● Exercise prompt: The reply must contain exactly the lines below from the one with "Viewport: 1075px width, 545px" down to the one with "Given: Focus the", both included, and nothing more; please omit the pictures.

● Data shown:
====
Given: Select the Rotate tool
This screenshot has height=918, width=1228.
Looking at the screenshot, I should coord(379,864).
====
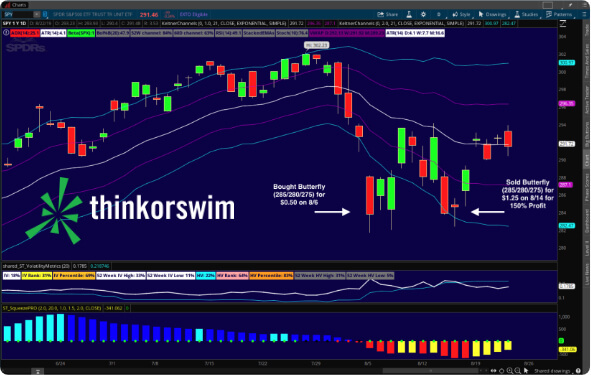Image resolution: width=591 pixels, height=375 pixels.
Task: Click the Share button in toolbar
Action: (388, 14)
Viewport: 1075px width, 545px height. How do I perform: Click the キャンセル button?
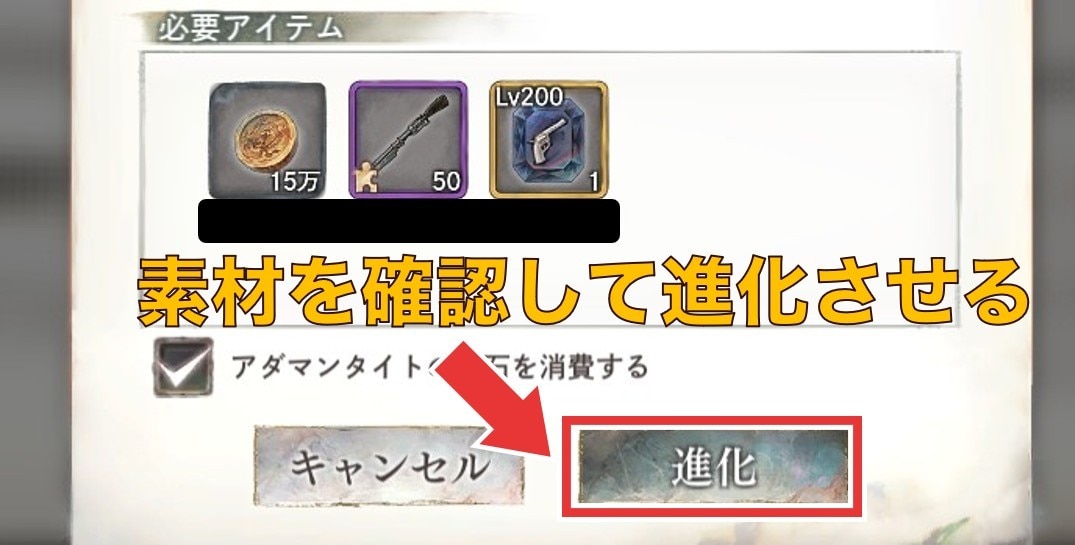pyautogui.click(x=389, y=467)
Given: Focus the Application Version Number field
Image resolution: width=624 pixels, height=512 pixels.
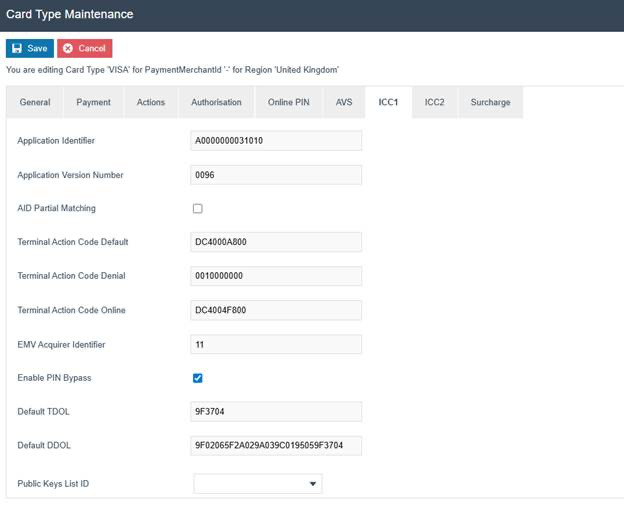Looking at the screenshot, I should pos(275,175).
====
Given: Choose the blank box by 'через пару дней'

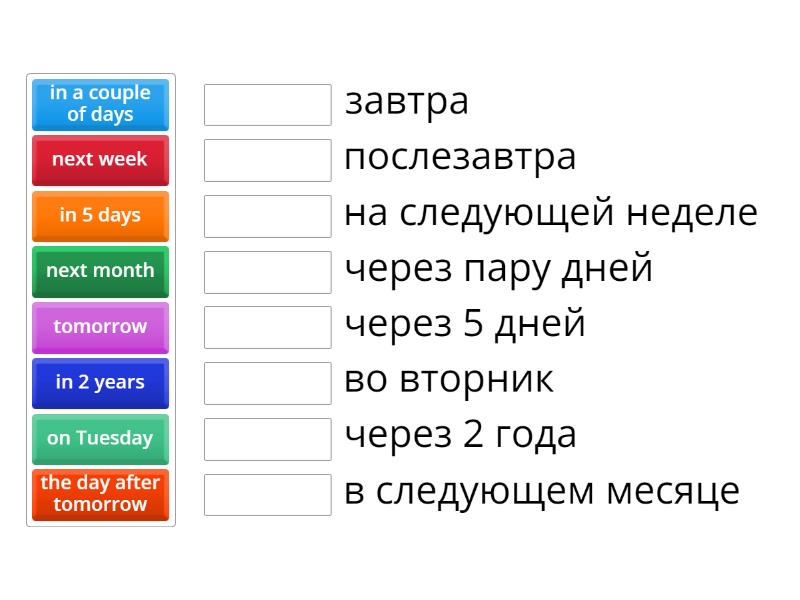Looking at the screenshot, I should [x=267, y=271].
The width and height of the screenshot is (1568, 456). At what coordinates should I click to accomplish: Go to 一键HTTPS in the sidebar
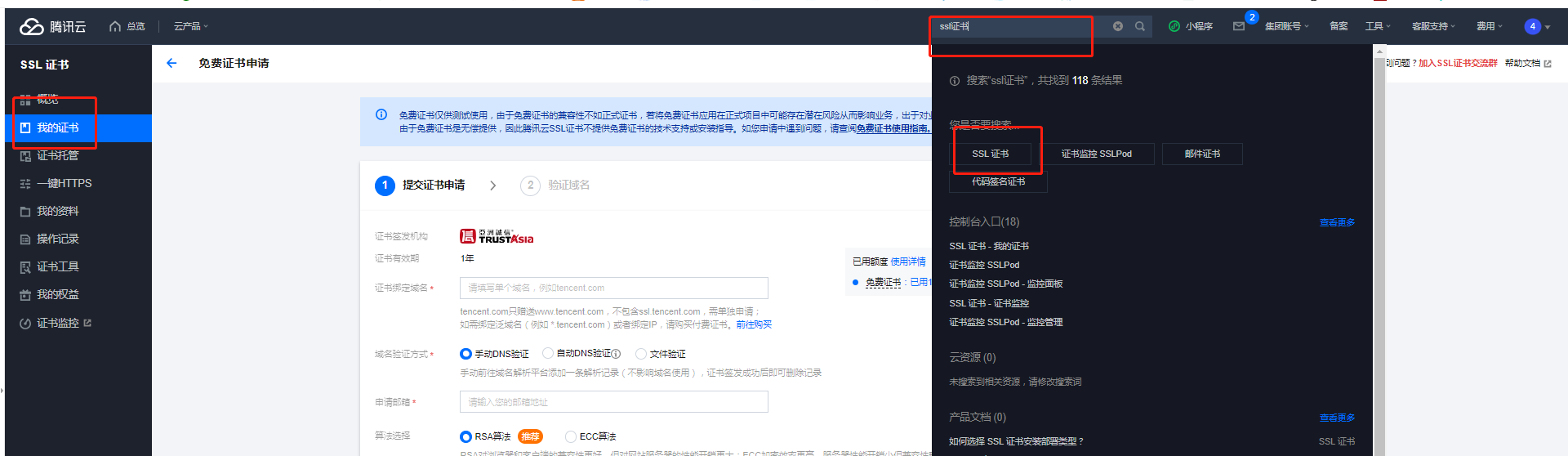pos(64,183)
====
● Output for this task:
Viewport: 1075px width, 545px height. How do I perform: Click the キャンセル button?
pyautogui.click(x=389, y=467)
Given: Focus the Application Version Number field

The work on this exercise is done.